Rep. Thomas Massie Seems To Have Skipped Over The 1st Amendment In His Rush To 'Defend' The 2nd
from the unblock-people dept
This weekend, Representative Thomas Massie got an awful lot of attention for tweeting a picture of what I guess is his family holding a bunch of guns. It generated a bunch of outrage, which is exactly why Massie did it. When the culture war and "owning" your ideological opponents is more important than actually doing your job, you get things like that. Some might find it a vaguely inappropriate to show off your arsenal of weaponry just days after yet another school shooting, in which the teenager who shot up a school similarly paraded his weapon on social media before killing multiple classmates, but if that's the kind of message that Massie wants to send, the 1st Amendment and the 2nd Amendment allow him to reveal himself as just that kind of person.
However, as someone who continually presents himself as "a strict constitutionalist," it's odd that Massie seems to skip over the 1st Amendment in his rush to fetishize the 2nd. That's why the Knight First Amendment Institute at Columbia University has now sent a letter on my behalf to Rep. Massie letting him know that he is violating the 1st Amendment in blocking me and many others on Twitter.
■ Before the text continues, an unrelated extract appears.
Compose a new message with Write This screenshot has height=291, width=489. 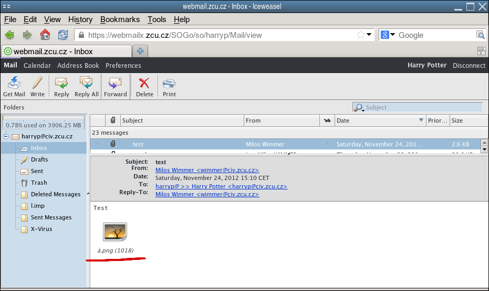tap(37, 86)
To be honest, I had avoided tweeting about Massie's armory family portrait, because the whole thing was just such a blatant cry for attention. But then I saw that some other users on Twitter were highlighting that Massie was blocking them -- in some cases because they had tweeted at Massie a remixed version of the portrait, replacing the guns with penises. I made no comment on his photo, or his desperately pathetic desire to "own the libs" or whatever he thought he was doing. But I did tweet at him to inform him that under Knight v. Trump, he appeared to be violating the 1st amendment rights of those he was blocking.
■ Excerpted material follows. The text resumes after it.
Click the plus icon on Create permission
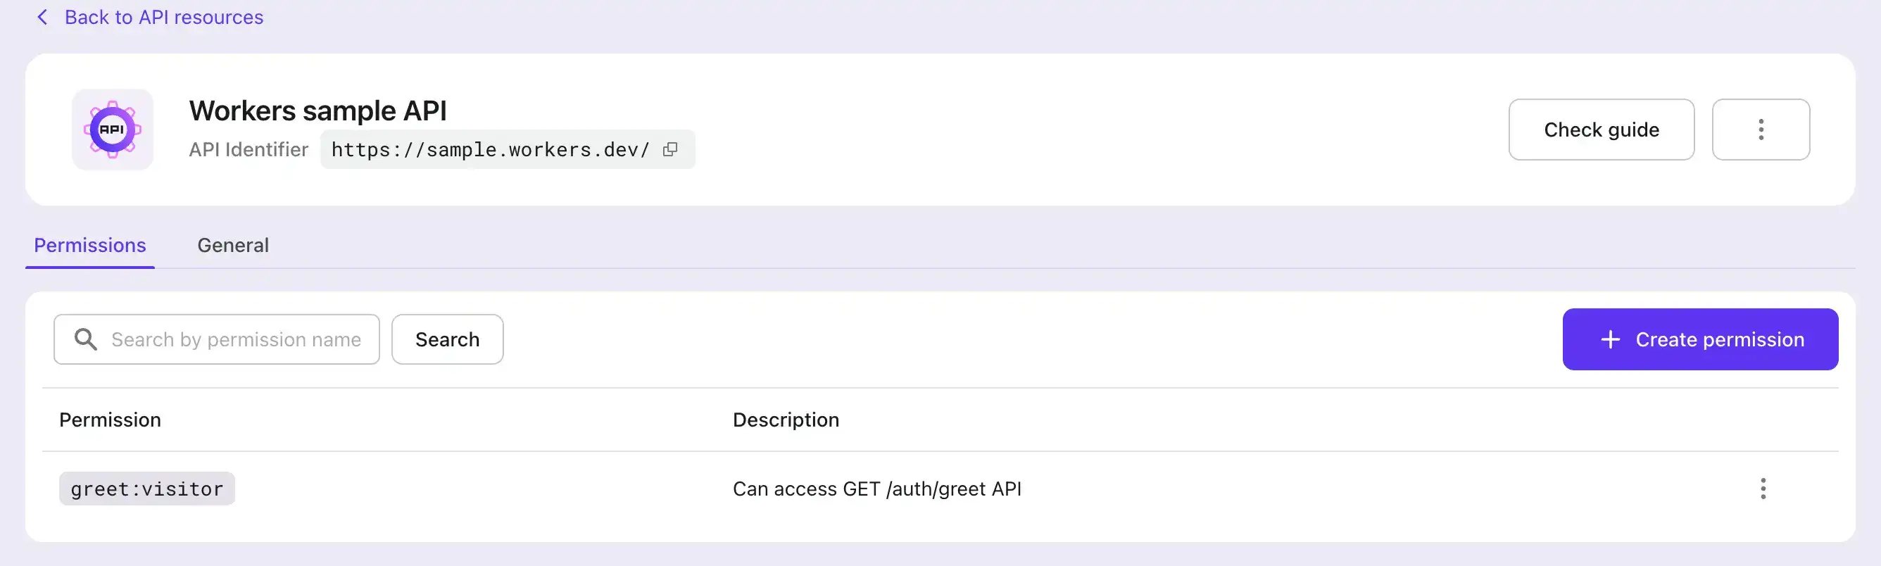The height and width of the screenshot is (566, 1881). coord(1610,340)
He appears to meet the conditions laid out in that and other rulings on this issue. Massie is a government official, who uses his Twitter account for conducting official government business, and who is then blocking users based on their viewpoints.
In response to me pointing out that it violates the 1st Amendment for him to block people in this way... Rep. Massie blocked me.
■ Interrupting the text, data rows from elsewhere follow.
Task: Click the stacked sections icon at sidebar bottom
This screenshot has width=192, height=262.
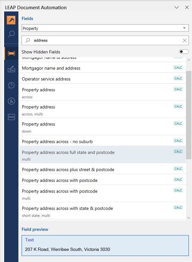Action: (11, 117)
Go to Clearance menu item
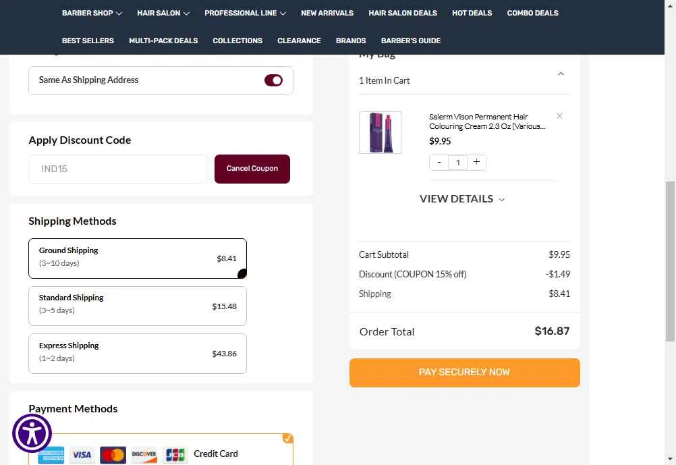The image size is (676, 465). (x=299, y=40)
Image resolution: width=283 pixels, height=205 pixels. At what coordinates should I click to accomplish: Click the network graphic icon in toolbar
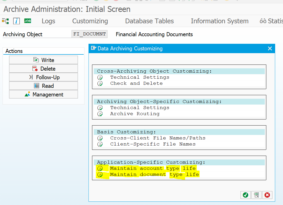[x=5, y=21]
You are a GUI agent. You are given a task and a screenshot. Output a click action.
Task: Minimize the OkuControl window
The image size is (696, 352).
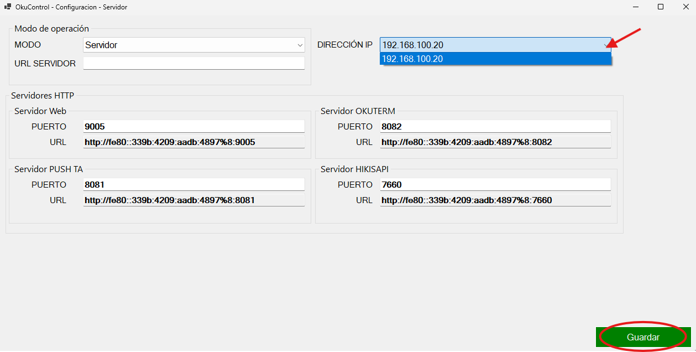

Seems a bit ironic for a "strict Constitutionalist" to block someone for merely pointing out that public officials blocking someone via their official government accounts violates the 1st Amendment. But, I guess that's the kind of "strict Constitutionalist" that Rep. Thomas Massie is. One who will support just the rights he wants to support, and will quickly give up the other ones, so long as he can be seen to be winning whatever culture war he thinks he's waging.
This is pretty unfortunate. For all of Massie's other nonsense, he has actually been quite good in defending the 4th Amendment rights of the American public against surveillance. Perhaps he only believes in the even-numbered Amendments?
Either way, our letter points out that his actions appear to violate the 1st Amendment, and asks that he unblocks me and everyone else that he has chosen to block.
Multiple courts have held that public officials’ social media accounts constitute public forums when they are used in the way that you use the @RepThomasMassie account, and they have made clear that public officials violate the First Amendment when they block users from these fora on the basis of viewpoint. For example, the U.S. Court of Appeals for the Second Circuit reached this conclusion in Knight Institute v. Trump, and the U.S. Court of Appeals for the Fourth Circuit reached this conclusion in Davison v. Randall. The principles articulated in these cases apply here. In both of these cases, and in many others, courts have held that the First Amendment binds public officials who use their social media accounts in furtherance of official duties, and that public officials act unconstitutionally when they block individuals from these accounts on the basis of viewpoint.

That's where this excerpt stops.